Alongside the layer configuration you set a further rAPIdConfig attribute to the Configuration block for environment specific details on your rAPId instance for which to use.

from utils.config import rAPIdConfig

rAPIdConfig(
    url: str
    data_bucket_name: str
    user_pool_id: str
    dorc_rapid_client_id: str
)
  • url - Your rAPId url e.g. https://instance.rapid.com/api
  • data_bucket_name - The name of the S3 bucket that's used as the rAPId data bucket.

Note: The data bucket will need to have Amazon EventBridge notifications enabled

  • user_pool_id - Your rAPId Cognito user pool id.
  • dorc_rapid_client_id - The rAPId client id of the dorc client. dorc requires a rAPId client with the USER_ADMIN permission

rAPId Layer Configuration

The layer configuration is a block applied to the universal configuration that allows dorc to understand how the folder structure of your pipelines correspond to your layers within rAPId. For instance consider the folder structure of your dorc project below:

/pipeline-config
    /src
        /raw-to-processed
            /example
        /processed-to-curated
            /example
        Dockerfile

This would typically link up to a rAPId account that would contain the three layers raw, processed, curated.

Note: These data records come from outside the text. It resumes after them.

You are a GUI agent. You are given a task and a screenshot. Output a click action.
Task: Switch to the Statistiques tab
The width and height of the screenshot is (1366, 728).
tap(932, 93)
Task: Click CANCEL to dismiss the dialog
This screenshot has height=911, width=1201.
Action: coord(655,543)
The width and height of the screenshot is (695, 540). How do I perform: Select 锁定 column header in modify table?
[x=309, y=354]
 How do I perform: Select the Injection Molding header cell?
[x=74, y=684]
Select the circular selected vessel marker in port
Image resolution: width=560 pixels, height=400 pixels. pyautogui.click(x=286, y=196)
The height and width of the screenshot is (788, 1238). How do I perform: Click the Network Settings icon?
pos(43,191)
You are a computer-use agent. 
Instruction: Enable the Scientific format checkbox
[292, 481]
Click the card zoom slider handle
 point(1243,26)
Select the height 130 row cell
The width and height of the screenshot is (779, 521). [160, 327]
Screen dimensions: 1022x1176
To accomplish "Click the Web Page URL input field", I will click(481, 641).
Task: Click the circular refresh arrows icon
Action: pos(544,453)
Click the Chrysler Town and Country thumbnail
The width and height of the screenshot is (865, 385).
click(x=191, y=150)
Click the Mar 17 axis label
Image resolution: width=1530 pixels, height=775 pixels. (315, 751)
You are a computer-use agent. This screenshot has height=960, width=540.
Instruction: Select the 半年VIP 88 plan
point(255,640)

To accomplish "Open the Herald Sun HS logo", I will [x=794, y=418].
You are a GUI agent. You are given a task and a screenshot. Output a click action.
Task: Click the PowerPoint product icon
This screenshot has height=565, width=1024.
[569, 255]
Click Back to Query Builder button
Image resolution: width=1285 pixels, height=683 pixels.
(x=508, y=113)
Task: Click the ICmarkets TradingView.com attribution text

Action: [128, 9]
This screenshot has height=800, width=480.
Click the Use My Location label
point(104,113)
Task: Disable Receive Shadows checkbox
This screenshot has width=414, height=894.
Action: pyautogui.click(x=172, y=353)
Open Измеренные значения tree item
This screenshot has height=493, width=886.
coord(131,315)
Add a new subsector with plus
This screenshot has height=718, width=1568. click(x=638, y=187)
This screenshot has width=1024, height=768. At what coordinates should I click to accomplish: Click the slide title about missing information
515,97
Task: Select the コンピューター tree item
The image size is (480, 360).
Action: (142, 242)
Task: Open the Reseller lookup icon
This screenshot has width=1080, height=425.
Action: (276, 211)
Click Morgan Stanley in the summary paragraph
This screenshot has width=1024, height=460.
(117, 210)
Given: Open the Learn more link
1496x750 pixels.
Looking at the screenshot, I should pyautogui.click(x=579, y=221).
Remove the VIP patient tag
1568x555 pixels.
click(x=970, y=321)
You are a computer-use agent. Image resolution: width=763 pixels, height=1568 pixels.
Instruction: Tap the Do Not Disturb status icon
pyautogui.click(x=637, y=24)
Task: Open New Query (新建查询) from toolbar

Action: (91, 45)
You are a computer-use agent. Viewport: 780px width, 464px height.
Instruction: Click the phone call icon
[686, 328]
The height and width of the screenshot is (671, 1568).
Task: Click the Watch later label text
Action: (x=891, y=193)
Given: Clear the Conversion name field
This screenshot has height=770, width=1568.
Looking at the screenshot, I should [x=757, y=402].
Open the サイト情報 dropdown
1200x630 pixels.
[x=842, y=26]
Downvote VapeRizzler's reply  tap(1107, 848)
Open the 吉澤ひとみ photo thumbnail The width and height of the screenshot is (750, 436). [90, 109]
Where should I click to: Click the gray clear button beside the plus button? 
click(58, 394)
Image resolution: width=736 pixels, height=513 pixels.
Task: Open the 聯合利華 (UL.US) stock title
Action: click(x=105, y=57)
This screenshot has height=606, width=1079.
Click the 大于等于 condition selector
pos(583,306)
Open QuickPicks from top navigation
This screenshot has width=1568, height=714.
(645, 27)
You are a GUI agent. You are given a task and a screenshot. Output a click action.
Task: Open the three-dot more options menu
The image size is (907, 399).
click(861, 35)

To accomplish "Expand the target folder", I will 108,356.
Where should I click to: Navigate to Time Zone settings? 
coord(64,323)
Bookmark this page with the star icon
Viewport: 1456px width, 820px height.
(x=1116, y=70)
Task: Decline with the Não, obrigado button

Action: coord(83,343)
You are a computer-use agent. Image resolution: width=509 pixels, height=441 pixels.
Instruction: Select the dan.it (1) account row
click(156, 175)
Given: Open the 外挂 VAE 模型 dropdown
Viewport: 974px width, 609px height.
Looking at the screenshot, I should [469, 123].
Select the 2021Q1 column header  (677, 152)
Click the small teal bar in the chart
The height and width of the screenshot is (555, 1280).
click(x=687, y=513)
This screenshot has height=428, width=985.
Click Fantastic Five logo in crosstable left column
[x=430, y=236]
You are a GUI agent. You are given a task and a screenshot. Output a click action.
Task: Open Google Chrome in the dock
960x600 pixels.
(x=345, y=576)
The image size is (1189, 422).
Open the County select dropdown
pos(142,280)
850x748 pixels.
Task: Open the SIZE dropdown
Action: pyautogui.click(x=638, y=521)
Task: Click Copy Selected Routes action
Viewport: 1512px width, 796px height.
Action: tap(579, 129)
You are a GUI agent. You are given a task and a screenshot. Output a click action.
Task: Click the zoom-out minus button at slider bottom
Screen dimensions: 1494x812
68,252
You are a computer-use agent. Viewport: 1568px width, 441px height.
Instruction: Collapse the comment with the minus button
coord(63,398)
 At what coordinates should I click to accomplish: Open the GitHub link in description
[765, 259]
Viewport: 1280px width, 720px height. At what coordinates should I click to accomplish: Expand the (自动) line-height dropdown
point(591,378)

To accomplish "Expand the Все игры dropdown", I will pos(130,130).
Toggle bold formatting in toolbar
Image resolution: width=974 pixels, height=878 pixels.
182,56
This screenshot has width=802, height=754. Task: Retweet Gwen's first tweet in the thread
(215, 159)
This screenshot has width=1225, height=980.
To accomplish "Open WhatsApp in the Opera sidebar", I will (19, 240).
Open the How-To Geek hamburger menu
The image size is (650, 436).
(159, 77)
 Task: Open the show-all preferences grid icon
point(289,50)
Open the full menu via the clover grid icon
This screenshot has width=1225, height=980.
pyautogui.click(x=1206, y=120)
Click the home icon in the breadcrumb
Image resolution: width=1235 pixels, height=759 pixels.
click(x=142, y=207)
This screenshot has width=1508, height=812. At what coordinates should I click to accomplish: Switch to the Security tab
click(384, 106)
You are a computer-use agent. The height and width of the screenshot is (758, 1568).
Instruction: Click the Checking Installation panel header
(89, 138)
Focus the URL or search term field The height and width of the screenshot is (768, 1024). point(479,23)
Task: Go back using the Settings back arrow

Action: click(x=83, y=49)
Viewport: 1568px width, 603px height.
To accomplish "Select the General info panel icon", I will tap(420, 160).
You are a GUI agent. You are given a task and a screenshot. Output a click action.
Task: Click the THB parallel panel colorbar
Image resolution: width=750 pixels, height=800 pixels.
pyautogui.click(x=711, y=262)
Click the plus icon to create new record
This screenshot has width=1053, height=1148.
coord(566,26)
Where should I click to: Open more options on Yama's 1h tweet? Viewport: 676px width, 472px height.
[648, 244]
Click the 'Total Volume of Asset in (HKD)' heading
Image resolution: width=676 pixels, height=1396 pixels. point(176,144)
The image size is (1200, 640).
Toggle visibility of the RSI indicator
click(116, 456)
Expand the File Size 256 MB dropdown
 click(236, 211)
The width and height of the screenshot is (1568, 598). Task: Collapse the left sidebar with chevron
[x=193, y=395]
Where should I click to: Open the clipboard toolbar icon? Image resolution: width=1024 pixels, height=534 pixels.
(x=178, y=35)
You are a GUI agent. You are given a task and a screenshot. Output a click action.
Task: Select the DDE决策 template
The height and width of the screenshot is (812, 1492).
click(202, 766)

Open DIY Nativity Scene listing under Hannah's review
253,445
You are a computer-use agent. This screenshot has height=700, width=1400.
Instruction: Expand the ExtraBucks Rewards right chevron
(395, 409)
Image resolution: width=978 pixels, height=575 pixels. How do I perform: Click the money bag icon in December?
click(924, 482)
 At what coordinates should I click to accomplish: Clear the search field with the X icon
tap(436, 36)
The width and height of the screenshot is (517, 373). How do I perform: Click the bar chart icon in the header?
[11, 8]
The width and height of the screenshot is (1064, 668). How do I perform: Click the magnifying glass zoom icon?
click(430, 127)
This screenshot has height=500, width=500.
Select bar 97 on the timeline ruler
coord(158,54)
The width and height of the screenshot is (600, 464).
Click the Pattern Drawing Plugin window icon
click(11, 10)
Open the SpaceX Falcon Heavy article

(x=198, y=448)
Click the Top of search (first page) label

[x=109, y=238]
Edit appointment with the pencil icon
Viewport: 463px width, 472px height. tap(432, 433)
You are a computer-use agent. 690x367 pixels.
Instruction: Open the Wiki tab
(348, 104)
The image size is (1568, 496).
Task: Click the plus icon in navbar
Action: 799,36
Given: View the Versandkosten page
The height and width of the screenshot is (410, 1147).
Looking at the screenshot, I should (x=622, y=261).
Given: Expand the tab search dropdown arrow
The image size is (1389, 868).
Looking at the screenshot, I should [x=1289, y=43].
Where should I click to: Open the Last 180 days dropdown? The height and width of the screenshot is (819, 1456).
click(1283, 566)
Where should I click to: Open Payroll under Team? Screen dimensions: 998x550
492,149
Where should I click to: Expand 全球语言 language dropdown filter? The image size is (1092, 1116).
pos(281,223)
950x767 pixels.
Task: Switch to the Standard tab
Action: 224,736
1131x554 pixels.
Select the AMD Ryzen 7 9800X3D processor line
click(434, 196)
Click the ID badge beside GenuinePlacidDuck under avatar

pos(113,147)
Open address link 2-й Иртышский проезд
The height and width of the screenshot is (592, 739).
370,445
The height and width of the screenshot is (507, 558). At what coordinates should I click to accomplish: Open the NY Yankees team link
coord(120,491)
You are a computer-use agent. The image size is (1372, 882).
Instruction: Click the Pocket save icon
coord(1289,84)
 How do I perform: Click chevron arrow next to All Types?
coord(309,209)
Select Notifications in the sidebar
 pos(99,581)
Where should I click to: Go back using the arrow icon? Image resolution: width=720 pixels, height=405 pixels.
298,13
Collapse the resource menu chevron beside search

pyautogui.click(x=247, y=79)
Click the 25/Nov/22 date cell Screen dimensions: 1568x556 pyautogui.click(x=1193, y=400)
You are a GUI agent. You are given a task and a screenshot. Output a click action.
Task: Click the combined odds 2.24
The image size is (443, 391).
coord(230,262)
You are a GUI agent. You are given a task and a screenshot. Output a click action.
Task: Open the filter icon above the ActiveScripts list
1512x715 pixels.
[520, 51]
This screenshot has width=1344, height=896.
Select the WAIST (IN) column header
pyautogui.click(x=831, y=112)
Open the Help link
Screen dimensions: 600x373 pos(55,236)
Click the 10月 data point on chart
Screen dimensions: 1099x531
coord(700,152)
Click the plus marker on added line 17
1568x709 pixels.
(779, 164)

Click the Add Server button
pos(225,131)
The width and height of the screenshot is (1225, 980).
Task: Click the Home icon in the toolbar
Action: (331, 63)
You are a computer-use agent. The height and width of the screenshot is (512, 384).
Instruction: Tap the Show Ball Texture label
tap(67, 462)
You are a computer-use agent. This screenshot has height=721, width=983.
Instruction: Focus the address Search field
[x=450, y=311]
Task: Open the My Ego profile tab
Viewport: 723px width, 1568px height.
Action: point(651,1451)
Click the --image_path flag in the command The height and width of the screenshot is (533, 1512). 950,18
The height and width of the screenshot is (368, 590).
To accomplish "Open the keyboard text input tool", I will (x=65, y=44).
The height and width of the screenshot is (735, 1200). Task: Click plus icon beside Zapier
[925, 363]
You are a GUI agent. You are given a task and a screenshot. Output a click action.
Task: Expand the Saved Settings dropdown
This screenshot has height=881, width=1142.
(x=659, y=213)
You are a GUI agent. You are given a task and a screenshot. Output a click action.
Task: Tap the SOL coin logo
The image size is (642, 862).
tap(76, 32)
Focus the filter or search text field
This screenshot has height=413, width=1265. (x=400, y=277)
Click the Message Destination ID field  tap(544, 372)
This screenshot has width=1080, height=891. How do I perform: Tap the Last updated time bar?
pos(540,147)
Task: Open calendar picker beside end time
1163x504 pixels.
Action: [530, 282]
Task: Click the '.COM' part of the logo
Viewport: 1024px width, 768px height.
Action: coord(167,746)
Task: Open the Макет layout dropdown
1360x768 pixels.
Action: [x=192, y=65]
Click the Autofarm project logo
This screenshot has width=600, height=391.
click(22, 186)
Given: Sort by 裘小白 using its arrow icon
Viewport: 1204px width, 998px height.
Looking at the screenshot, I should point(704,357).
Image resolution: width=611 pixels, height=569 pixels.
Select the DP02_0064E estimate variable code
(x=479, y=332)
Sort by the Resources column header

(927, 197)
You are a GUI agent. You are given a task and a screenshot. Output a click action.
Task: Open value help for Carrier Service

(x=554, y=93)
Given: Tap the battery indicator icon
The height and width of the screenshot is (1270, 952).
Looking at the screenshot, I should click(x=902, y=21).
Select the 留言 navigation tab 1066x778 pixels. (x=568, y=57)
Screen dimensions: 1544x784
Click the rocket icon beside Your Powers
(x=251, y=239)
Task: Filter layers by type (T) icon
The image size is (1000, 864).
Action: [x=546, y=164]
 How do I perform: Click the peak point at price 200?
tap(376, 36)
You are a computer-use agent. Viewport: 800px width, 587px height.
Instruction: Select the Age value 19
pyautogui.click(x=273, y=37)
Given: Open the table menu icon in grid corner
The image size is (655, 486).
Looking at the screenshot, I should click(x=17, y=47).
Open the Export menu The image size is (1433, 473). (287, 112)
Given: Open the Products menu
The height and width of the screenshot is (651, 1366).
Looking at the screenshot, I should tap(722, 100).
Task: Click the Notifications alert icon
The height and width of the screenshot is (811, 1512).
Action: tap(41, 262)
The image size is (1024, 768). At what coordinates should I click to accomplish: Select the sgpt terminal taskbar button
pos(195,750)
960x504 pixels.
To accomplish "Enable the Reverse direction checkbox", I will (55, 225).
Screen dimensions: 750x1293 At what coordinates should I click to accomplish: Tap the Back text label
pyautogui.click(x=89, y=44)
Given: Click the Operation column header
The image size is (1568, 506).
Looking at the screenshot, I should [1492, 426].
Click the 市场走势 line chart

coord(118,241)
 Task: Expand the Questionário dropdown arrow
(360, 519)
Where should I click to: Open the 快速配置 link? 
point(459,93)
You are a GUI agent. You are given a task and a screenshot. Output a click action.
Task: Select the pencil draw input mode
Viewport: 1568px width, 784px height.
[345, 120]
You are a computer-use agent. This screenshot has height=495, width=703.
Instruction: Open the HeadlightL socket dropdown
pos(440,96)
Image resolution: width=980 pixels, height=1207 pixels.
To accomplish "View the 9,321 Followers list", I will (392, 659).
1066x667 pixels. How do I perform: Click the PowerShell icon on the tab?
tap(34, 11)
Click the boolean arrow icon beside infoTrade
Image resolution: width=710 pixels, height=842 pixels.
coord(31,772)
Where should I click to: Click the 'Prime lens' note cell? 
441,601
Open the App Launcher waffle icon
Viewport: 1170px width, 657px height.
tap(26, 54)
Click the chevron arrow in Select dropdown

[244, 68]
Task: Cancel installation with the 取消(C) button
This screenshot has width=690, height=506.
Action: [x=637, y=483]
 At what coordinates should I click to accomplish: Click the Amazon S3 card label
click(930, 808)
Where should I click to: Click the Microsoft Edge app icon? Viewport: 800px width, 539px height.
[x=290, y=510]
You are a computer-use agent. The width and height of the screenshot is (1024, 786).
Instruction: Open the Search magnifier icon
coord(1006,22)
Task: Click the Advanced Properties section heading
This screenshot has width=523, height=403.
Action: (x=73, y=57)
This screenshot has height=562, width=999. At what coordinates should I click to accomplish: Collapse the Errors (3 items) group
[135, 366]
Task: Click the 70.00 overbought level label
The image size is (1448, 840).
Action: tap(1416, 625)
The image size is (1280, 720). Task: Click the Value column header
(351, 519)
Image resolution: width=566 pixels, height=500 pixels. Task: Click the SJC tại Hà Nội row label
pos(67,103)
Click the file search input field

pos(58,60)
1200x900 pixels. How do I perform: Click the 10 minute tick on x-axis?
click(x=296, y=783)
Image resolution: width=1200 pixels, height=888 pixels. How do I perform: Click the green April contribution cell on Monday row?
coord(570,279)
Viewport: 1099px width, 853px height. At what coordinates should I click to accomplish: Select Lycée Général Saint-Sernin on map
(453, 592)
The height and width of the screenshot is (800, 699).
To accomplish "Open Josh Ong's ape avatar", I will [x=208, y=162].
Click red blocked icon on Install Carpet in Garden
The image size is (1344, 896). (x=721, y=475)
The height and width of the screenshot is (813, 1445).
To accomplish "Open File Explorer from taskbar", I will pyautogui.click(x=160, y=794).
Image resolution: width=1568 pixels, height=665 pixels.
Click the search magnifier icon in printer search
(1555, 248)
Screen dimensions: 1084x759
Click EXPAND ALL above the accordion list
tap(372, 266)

You then tell dorc how the folder pipelines within your folder structure links to the layers by providing the rapid_layer_config attribute in UniversalConfig.

from utils.config import UniversalConfig, LayerConfig

UniversalConfig(
    ...
    ...
    ...
    rapid_layer_config = [
        LayerConfig(folder='raw-to-processed', source='raw', target='processed'),
        LayerConfig(folder='processed-to-curated', source='processed', target='curated')
    ]
)

Pipeline rAPId Client Credentials

There are two ways to use a rAPId client within a pipeline:

  1. Pass a already existing rAPId client key into the pipeline definition rAPId trigger block. If you have a more general rAPId client that you are happy with all pipelines using you can create this manually within rAPId and pass this to all pipelines.
  2. Automatic creation of a rAPId client by dorc. If no client key is passed dorc will automatically create a new rAPId client for the pipeline.

rAPId Permissions

dorc will automatically create a client for the pipeline because no rapid_client_key has been passed. When this is the case dorc will create the client with READ and WRITE permissions for the domain specified as well as the rAPId PRIVATE permission for both the source and target layers read using the rapid_layer_config.

Usage

To use rAPId within your pipeline function dorc automatically sets a client key and client secret into the function environment variables. These can read from the values:

RAPID_CLIENT_ID
RAPID_CLIENT_SECRET
RAPID_URL